* WHAT TO DO
The range runs from the line containing "How do I perform: Switch" to the last line of the entries. Copy that range exactly, omitting pictures.

* EXERCISE DATA
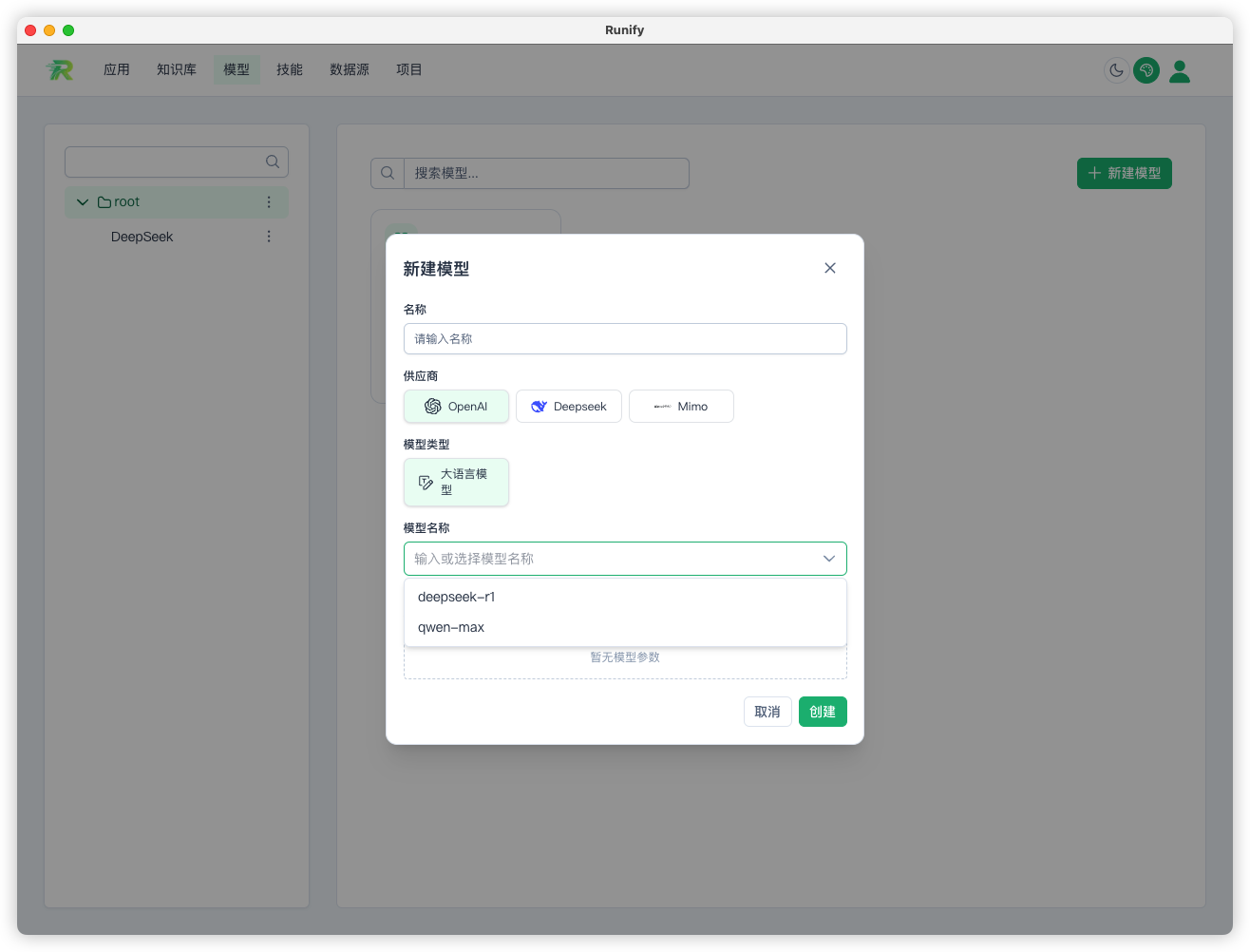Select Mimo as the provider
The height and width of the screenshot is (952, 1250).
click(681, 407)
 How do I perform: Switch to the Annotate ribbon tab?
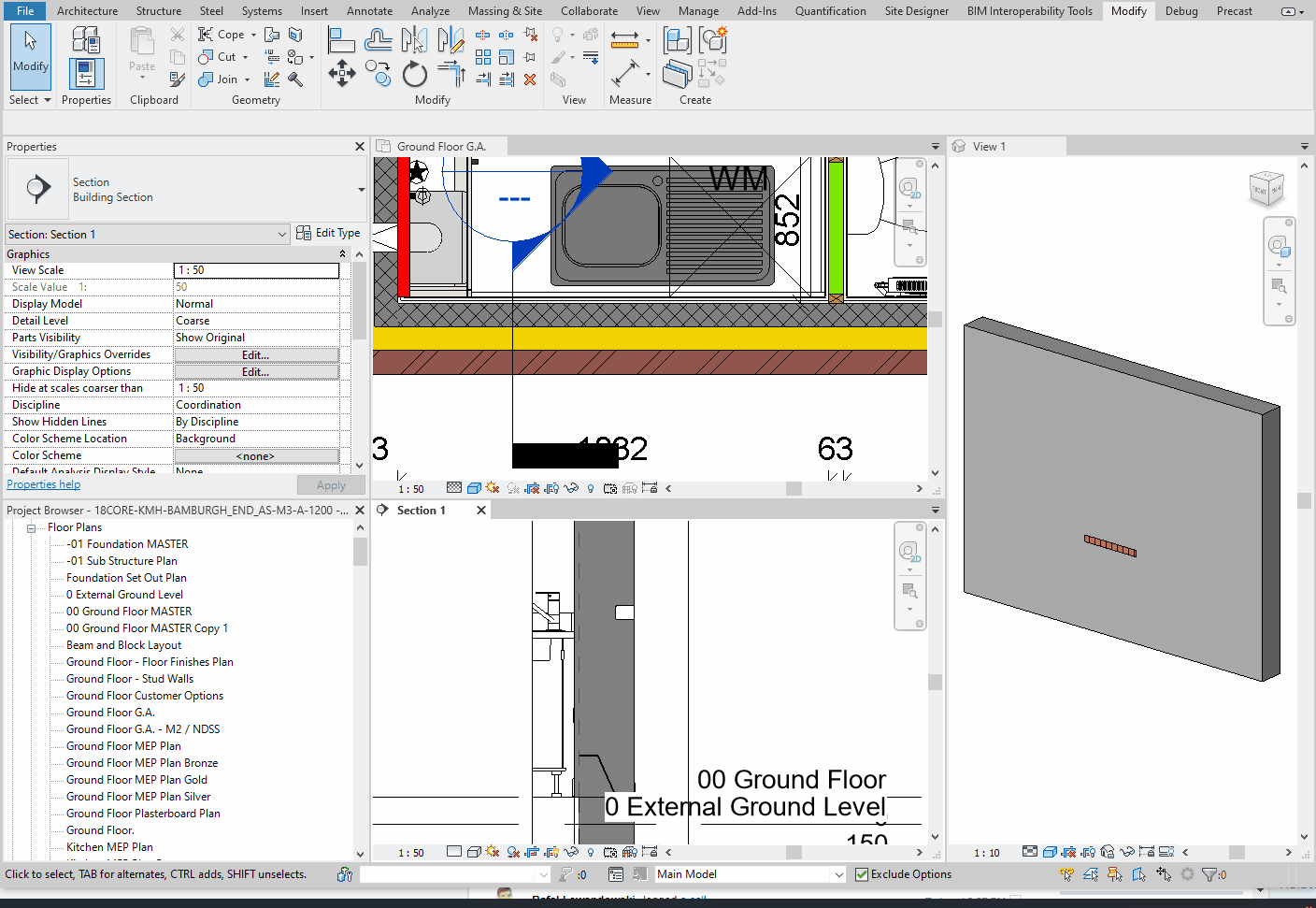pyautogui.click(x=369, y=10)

* EXERCISE OUTPUT
 How do I perform: Switch to the Annotate ribbon tab?
pyautogui.click(x=369, y=10)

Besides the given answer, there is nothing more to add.